[Records from a data source]
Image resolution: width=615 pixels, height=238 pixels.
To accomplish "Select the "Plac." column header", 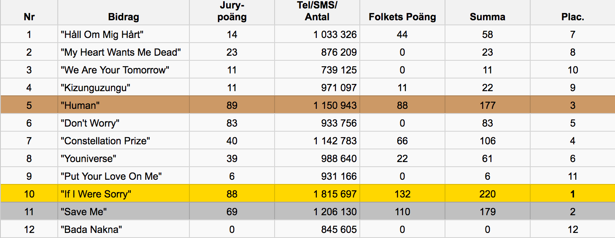I will pyautogui.click(x=572, y=17).
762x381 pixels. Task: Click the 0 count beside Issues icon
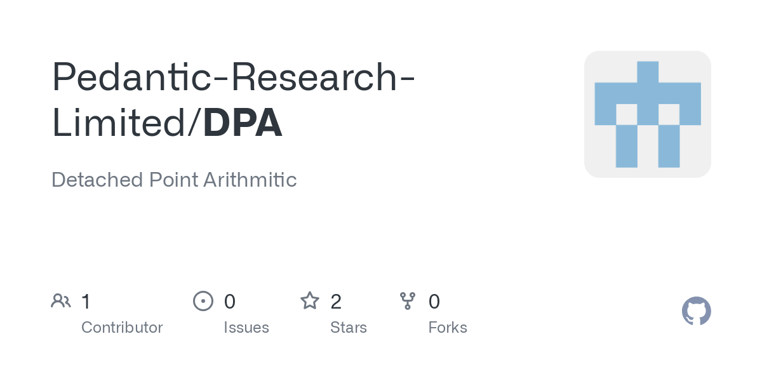230,301
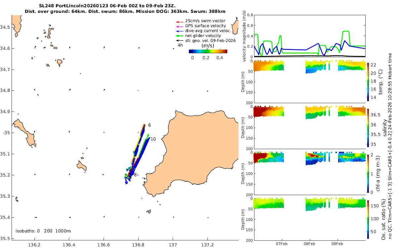The image size is (397, 248).
Task: Click the green net glider velocity arrow
Action: coord(179,36)
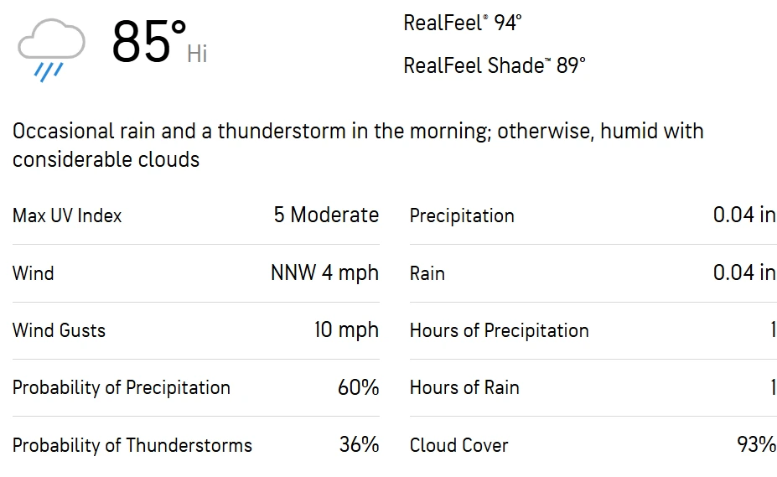Image resolution: width=777 pixels, height=477 pixels.
Task: Click the Hours of Rain label
Action: click(x=464, y=388)
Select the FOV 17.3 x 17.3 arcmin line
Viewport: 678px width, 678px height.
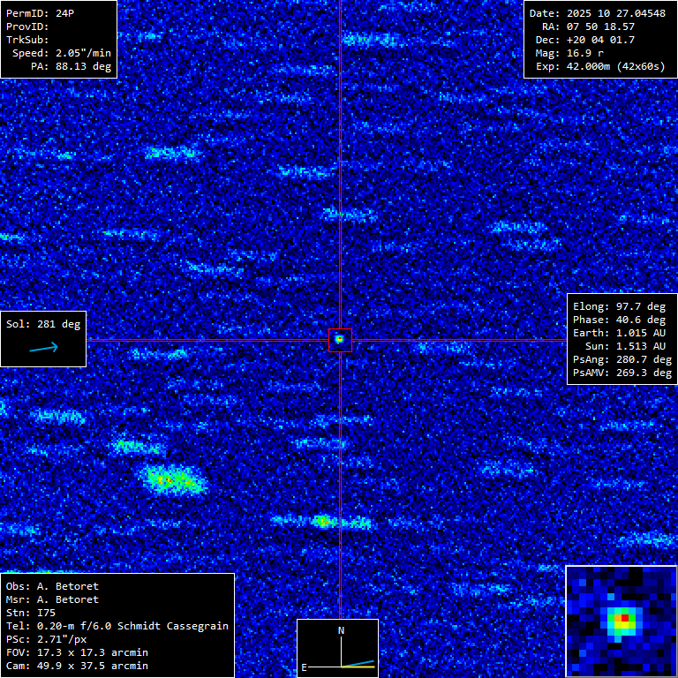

• _Problem requirements_
Quote the data from the line containing "762x381 pixels. Task: Click" through the end of the data, reproducing each line verbatim and leaving out the pictures.

• _Task answer_
762x381 pixels. Task: Click the 0 count beside Issues icon
230,301
The image size is (397, 248).
Task: Click the green net glider velocity arrow
Action: coord(179,36)
Image resolution: width=777 pixels, height=477 pixels.
Task: Click the Hours of Rain label
Action: click(x=464, y=388)
Select the FOV 17.3 x 17.3 arcmin line
Viewport: 678px width, 678px height.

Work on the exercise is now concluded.